Re: [PATCH] fsnotify: fix inode reference leak in fsnotify_recalc_mask()
From: Amir Goldstein
Date: Mon Apr 20 2026 - 11:36:12 EST
On Mon, Apr 20, 2026 at 8:52 AM Xin Yin <yinxin.x@xxxxxxxxxxxxx> wrote:
>
> fsnotify_recalc_mask() fails to handle the return value of
> __fsnotify_recalc_mask(), which may return an inode pointer that needs
> to be released via fsnotify_drop_object() when the connector's HAS_IREF
> flag transitions from set to cleared.
>
> This manifests as a hung task with the following call trace:
>
> INFO: task umount:1234 blocked for more than 120 seconds.
> Call Trace:
> __schedule
> schedule
> fsnotify_sb_delete
> generic_shutdown_super
> kill_anon_super
> cleanup_mnt
> task_work_run
> do_exit
> do_group_exit
>
> The race window that triggers the iref leak:
>
> Thread A (adding mark) Thread B (removing mark)
> ────────────────────── ────────────────────────
> fsnotify_add_mark_locked():
> fsnotify_add_mark_list():
> spin_lock(conn->lock)
> add mark_B(evictable) to list
> spin_unlock(conn->lock)
> return
>
> /* ---- gap: no lock held ---- */
>
> fsnotify_detach_mark(mark_A):
> spin_lock(mark_A->lock)
> clear ATTACHED flag on mark_A
> spin_unlock(mark_A->lock)
>
> fsnotify_recalc_mask():
> spin_lock(conn->lock)
> __fsnotify_recalc_mask():
> /* mark_A skipped: ATTACHED cleared */
> /* only mark_B(evictable) remains */
> want_iref = false
> has_iref = true /* not yet cleared */
> -> HAS_IREF transitions true -> false
> -> returns inode pointer
> spin_unlock(conn->lock)
> /* BUG: return value discarded!
> * iput() and fsnotify_put_sb_watched_objects()
> * are never called */
>
Hi Xin!
Ouch! nasty one.
Very good analysis.
Do you also have a reproducer?
> Fix this by capturing the return value of __fsnotify_recalc_mask() and
> passing it to fsnotify_drop_object() after releasing the spinlock, which
> is the same pattern used in fsnotify_put_mark().
The fix looks correct, but I prefer for my mental model to keep
fsnotify_drop_object() in one place at the end of fsnotify_put_mark().

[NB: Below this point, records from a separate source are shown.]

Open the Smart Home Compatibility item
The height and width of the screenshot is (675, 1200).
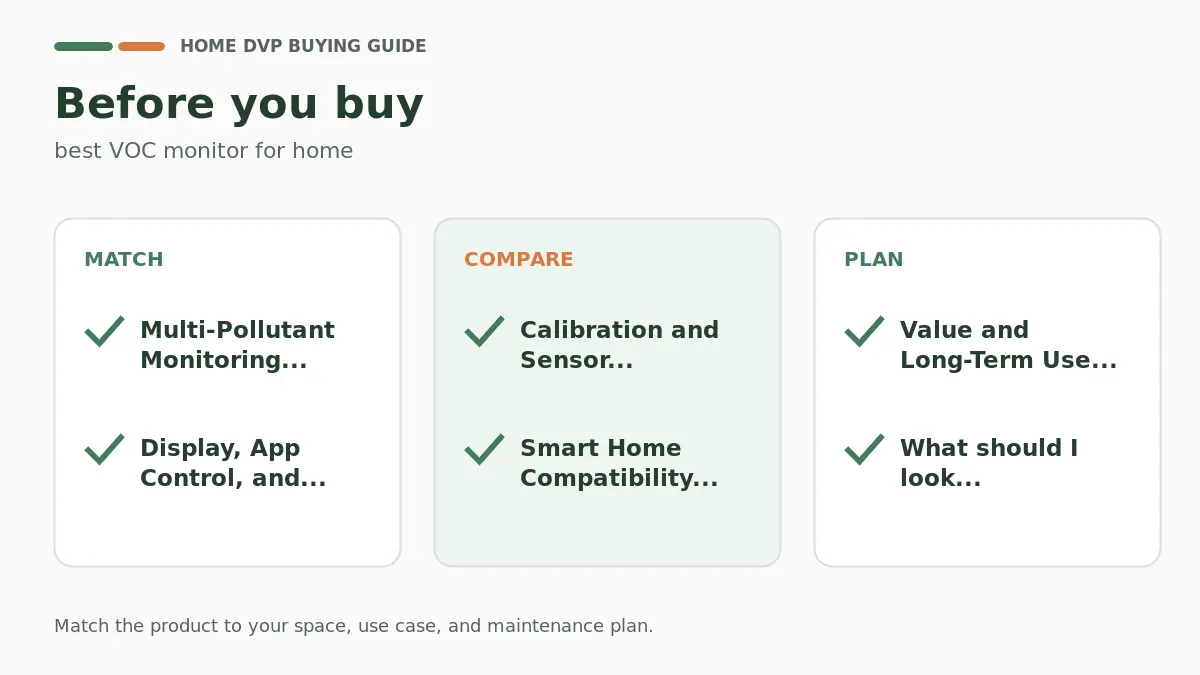pyautogui.click(x=619, y=463)
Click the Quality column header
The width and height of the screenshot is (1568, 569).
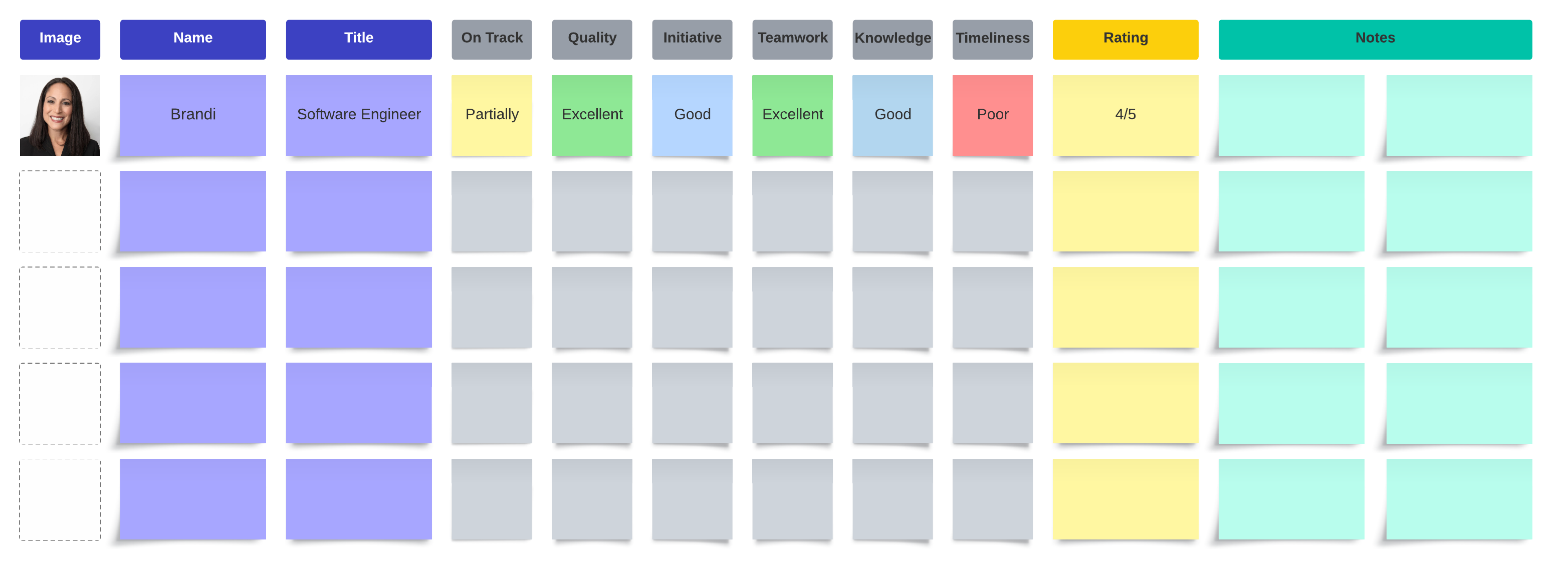pyautogui.click(x=592, y=39)
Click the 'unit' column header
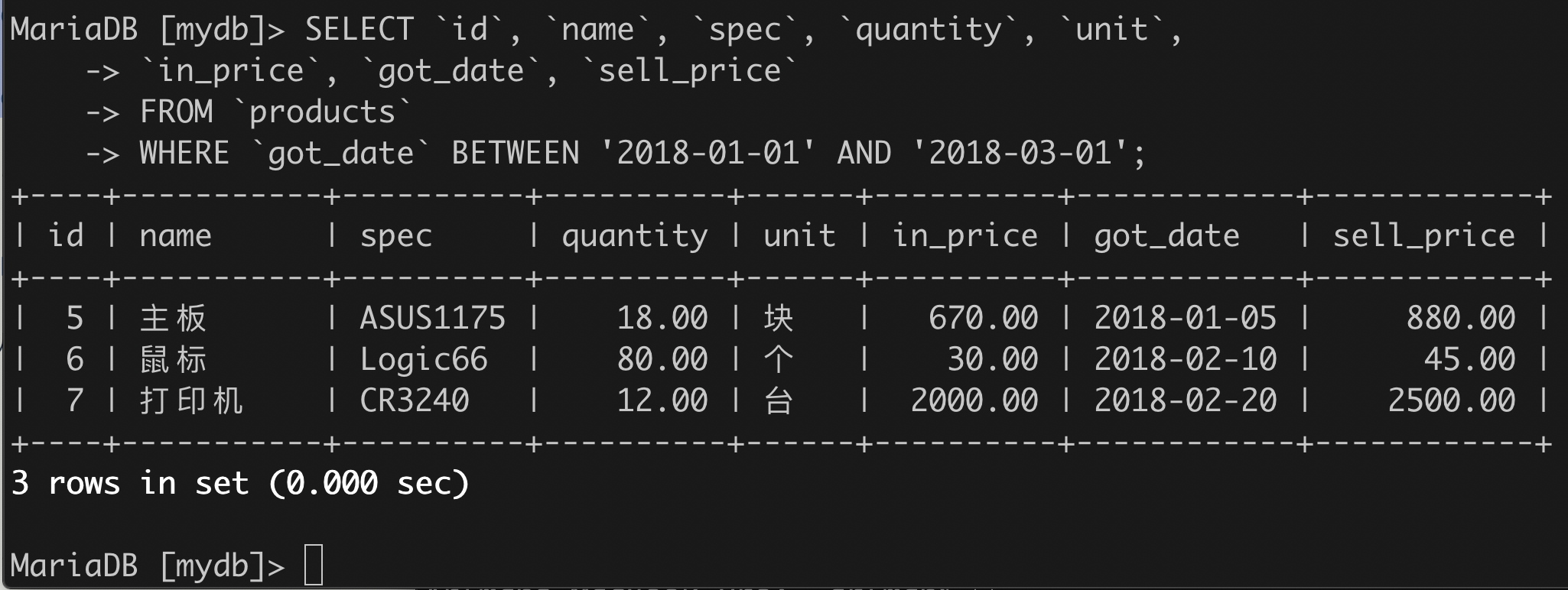 pyautogui.click(x=799, y=235)
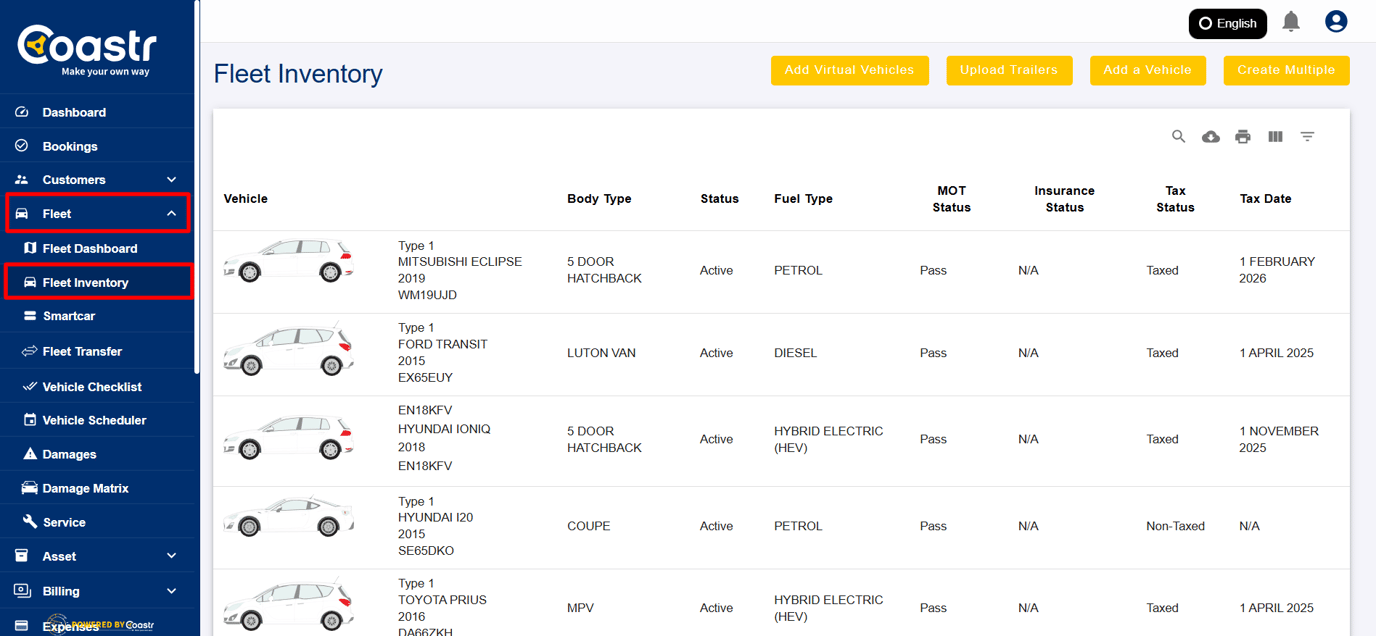Click the Coastr logo in sidebar
This screenshot has width=1376, height=636.
87,50
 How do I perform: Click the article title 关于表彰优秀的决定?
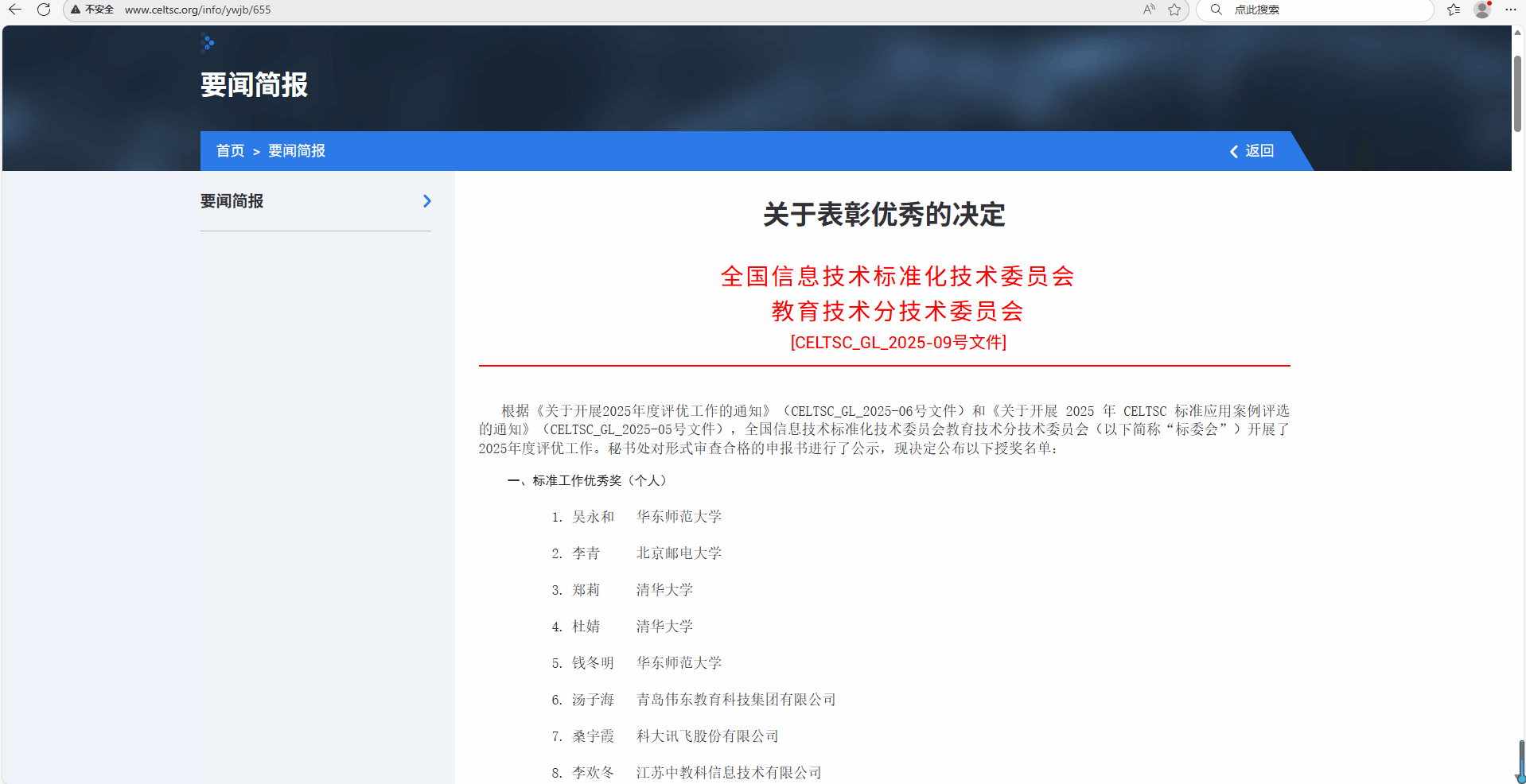pyautogui.click(x=884, y=215)
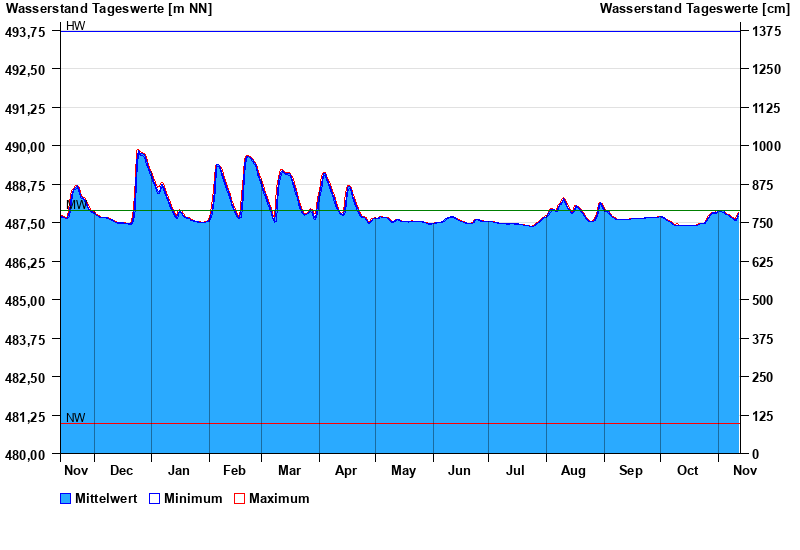
Task: Click the Oct month label on x-axis
Action: tap(688, 471)
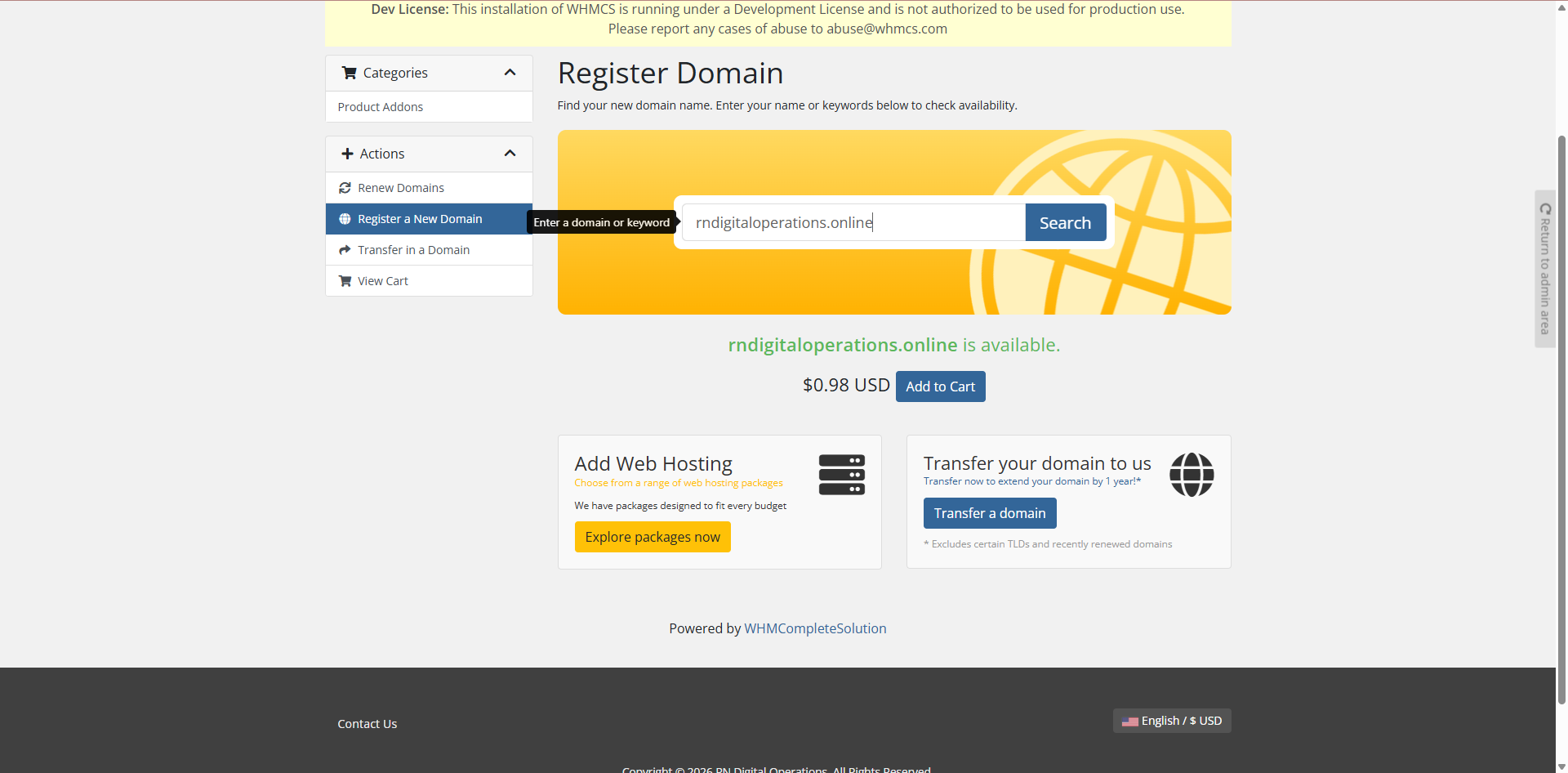
Task: Click the plus icon beside Actions
Action: (x=347, y=154)
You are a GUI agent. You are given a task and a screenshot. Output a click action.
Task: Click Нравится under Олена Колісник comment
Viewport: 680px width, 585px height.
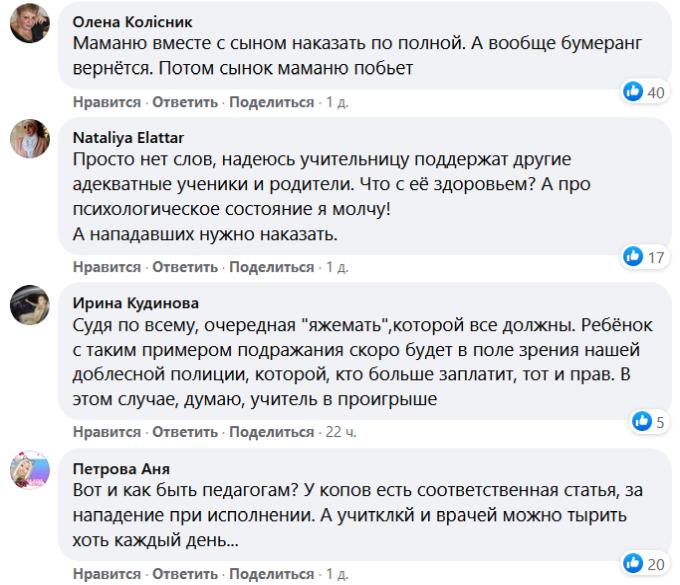pyautogui.click(x=107, y=102)
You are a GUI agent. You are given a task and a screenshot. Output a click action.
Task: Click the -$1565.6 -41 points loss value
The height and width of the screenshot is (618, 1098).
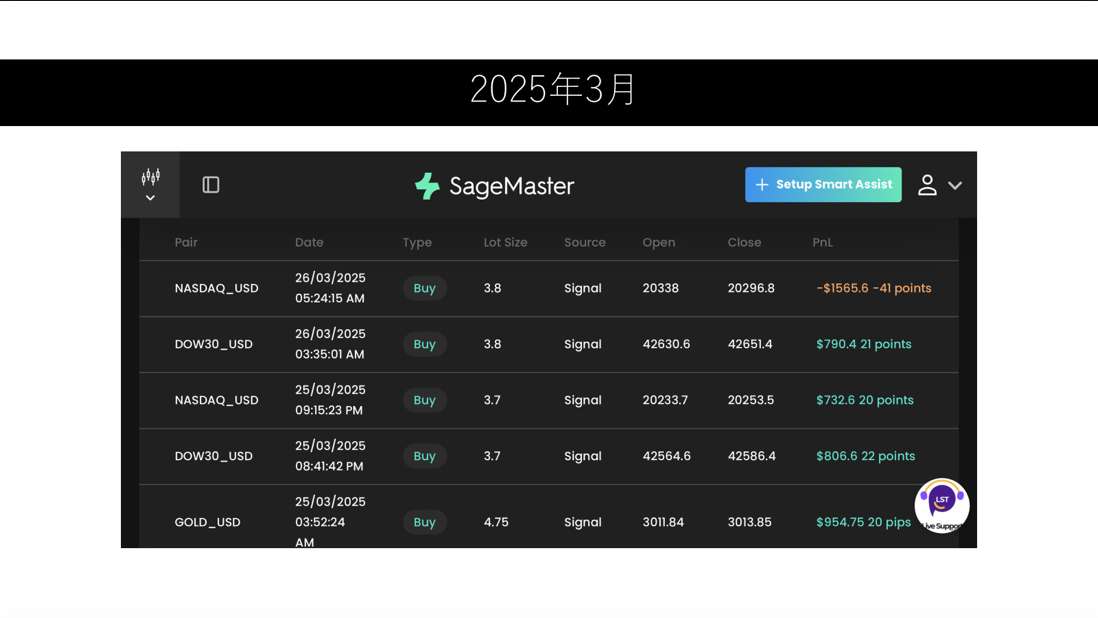(873, 288)
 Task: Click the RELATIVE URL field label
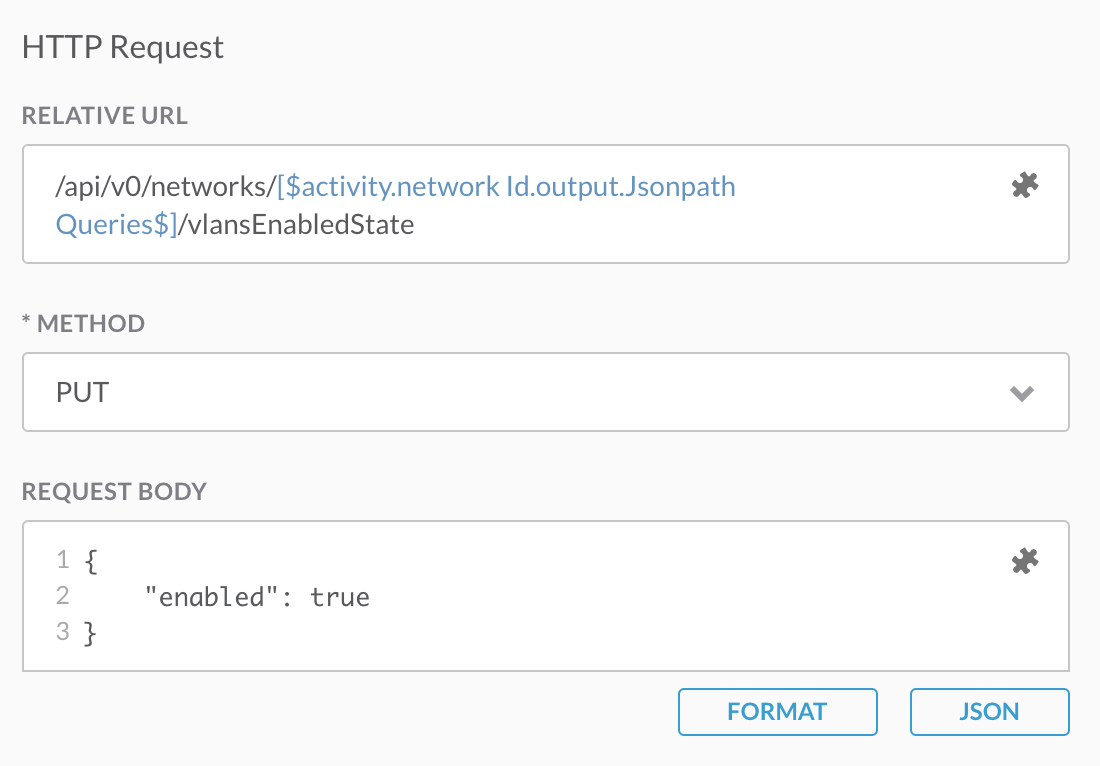click(105, 116)
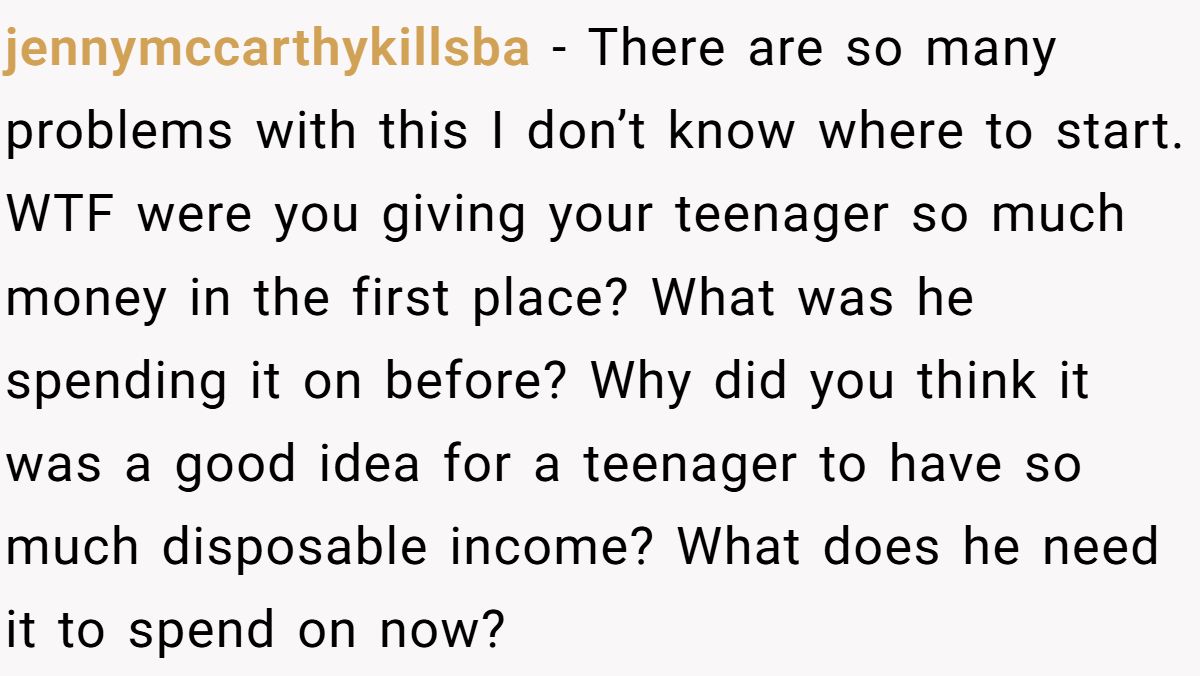Open the jennymccarthykillsba user profile link
This screenshot has height=676, width=1200.
click(x=266, y=50)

Please see the suggested (only sanity tested) patch.
Thanks,
Amir.
>
> Fixes: c3638b5b1374 ("fsnotify: allow adding an inode mark without pinning inode")
> Signed-off-by: Xin Yin <yinxin.x@xxxxxxxxxxxxx>
> ---
> fs/notify/mark.c | 8 +++++++-
> 1 file changed, 7 insertions(+), 1 deletion(-)
>
> diff --git a/fs/notify/mark.c b/fs/notify/mark.c
> index c2ed5b11b0fe6..cc93fcc2c5a9c 100644
> --- a/fs/notify/mark.c
> +++ b/fs/notify/mark.c
> @@ -283,6 +283,8 @@ static void fsnotify_conn_set_children_dentry_flags(
> fsnotify_set_children_dentry_flags(fsnotify_conn_inode(conn));
> }
>
> +static void fsnotify_drop_object(unsigned int type, void *objp);
> +
> /*
> * Calculate mask of events for a list of marks. The caller must make sure
> * connector and connector->obj cannot disappear under us. Callers achieve
> @@ -292,15 +294,19 @@ static void fsnotify_conn_set_children_dentry_flags(
> void fsnotify_recalc_mask(struct fsnotify_mark_connector *conn)
> {
> bool update_children;
> + unsigned int type;
> + void *objp;
>
> if (!conn)
> return;
>
> spin_lock(&conn->lock);
> update_children = !fsnotify_conn_watches_children(conn);
> - __fsnotify_recalc_mask(conn);
> + objp = __fsnotify_recalc_mask(conn);
> + type = conn->type;
> update_children &= fsnotify_conn_watches_children(conn);
> spin_unlock(&conn->lock);
> + fsnotify_drop_object(type, objp);
> /*
> * Set children's PARENT_WATCHED flags only if parent started watching.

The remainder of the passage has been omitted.